Hank pointed to the chart in his lap, but I watched his eyes, not his papers. “You still have a point of extra Fundamental juice inside you, actual sludge dross, worse than the gristle dross you’ve already had removed. I suspect this sludge dross is behind your difficulties with composition.” My composition skills resembled that of a sloppy fifth grader, one of the few still lingering effects of my trip into withdrawal. “Based on my extensive albeit chaotic conversations with the Crows, this is a problem that’s out of their league,” Hank said. “You know about our only other option.”
I grimaced. Running myself down to near withdrawal and burning off the extra Fundamental juice just wasn’t high on my list of things to do. I weighed options and risks. “It’s on the list,” I told him. “It’s not at the top.”
Hank looked unhappy, but he nodded.
I left him to his worries and his new aide and headed off to my real top priority. The Crows.
Gilgamesh, alas, was already off on his next bit of Crow business. I understood his thinking – he was as serious and as professional about the Cause and his Crow career as I was about being an Arm, and he could no more afford to hide under my shadow than I could afford to hide under Lori or Keaton’s shadow. That left me with Midgar
d, a Crow too skittish to meet me, save in the presence of other serious Crows. He was my guard, at least as the Crows defined such things. From my perspective, he functioned as an excellent extra set of eyes and another Major Transform with whom to talk.
So: the phone. I sat on my new couch in my new house and picked up my new phone. White. With push-buttons instead of a dial. I felt very cutting edge.
“Hey, ma’am, what’s up?” Midgard said, answering his phone.
I looked through the message log. “I see there’s a new Crow in town.”
“Uh huh,” Midgard said. “Two, actually. The older Crow’s name is Talisman, a magician follower of Merlin. He’s got four years of experience. He’s here with his lover, another Crow named Mercado.”
According to Sky, about a quarter of all Crows were homosexuals. Zielinski had a similar prediction about Arms. Me? I wasn’t so picky that I restricted myself to one sex. Keaton was equally undiscriminating. “Any hope I could get to talk to either of them?”
“Talisman looks bribable,” Midgard said. I repressed a sigh.
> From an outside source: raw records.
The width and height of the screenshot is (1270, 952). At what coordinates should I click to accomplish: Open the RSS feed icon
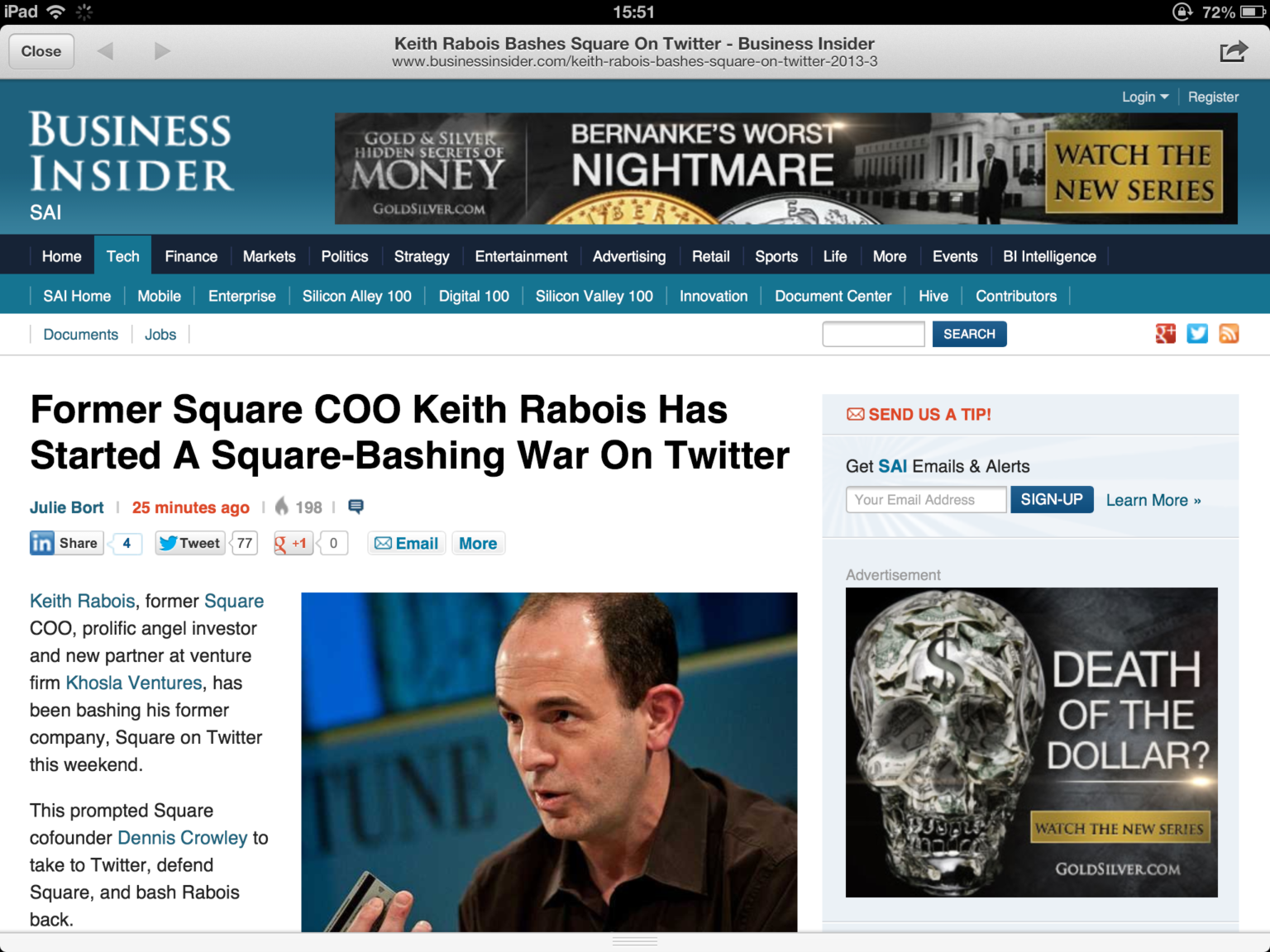point(1229,334)
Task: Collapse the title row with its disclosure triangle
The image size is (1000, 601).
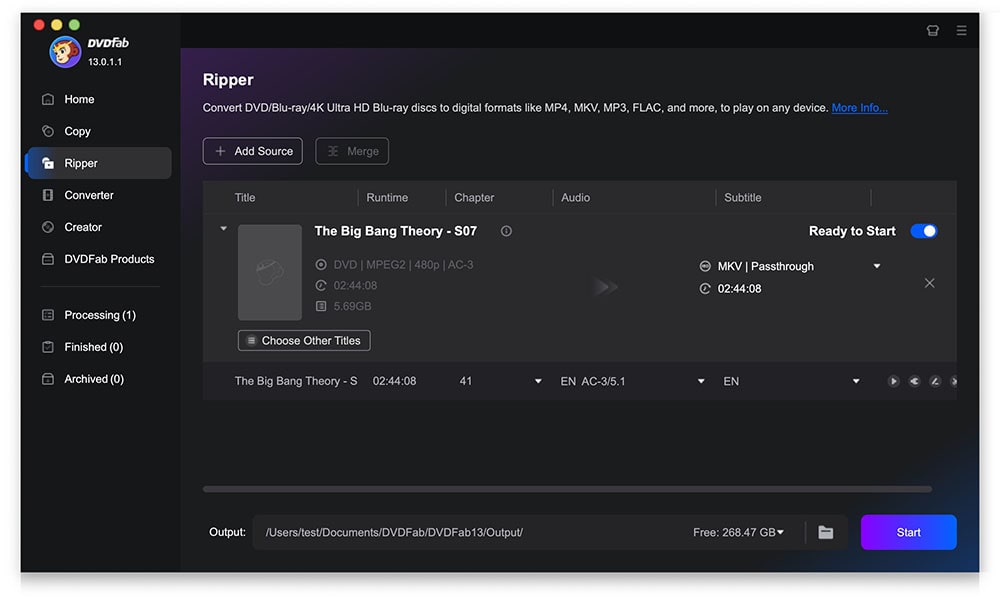Action: [224, 228]
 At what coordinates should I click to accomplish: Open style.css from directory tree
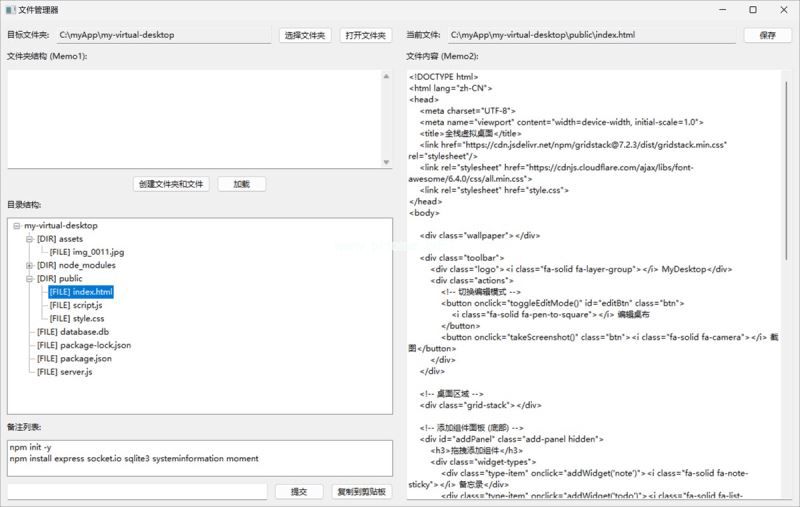(x=77, y=318)
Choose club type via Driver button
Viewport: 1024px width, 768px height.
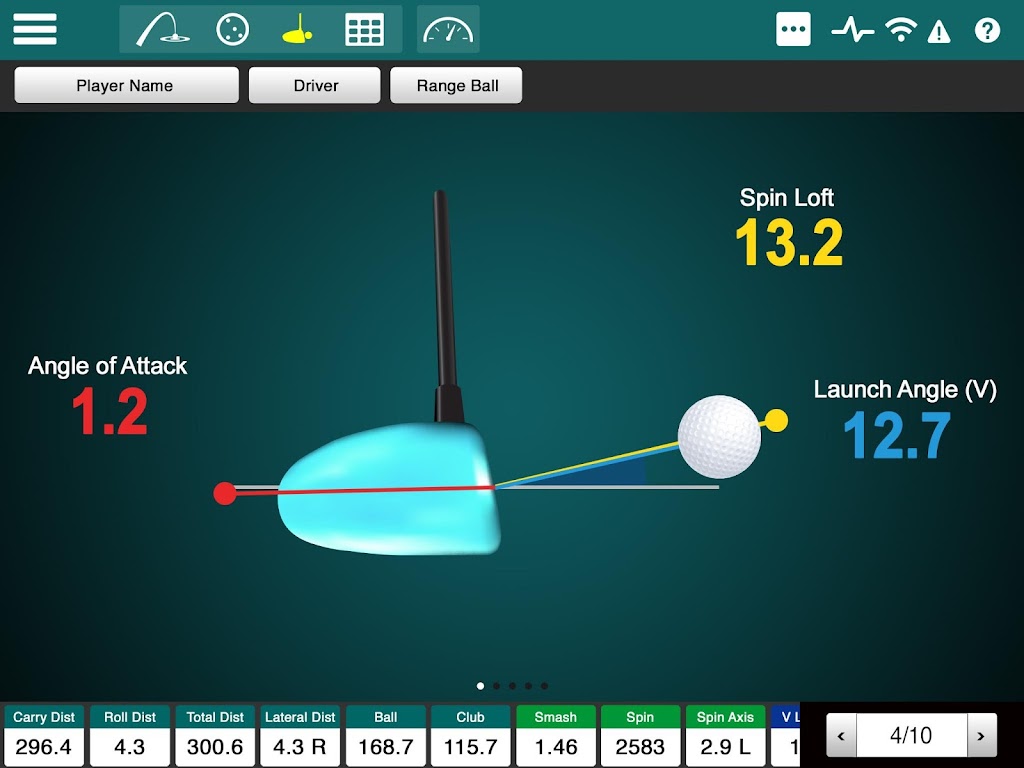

My preferred term was ‘donations to Crow well-being’. Midgard was nowhere near as politic as me. “He’s a bit of a show off, but he’s under orders not to get seduced into your personal service.”
Everyone I worked with was under orders. Again, I could sympathize. There were times when I thought the only reason I was near the top of the Arm heap was the fact that there were only three of us, and the third was a student. “I can live with that.”
“Unfortunately, ma’am, Mercado is a shadow Crow. The only human he’s willing to deal with is Talisman.”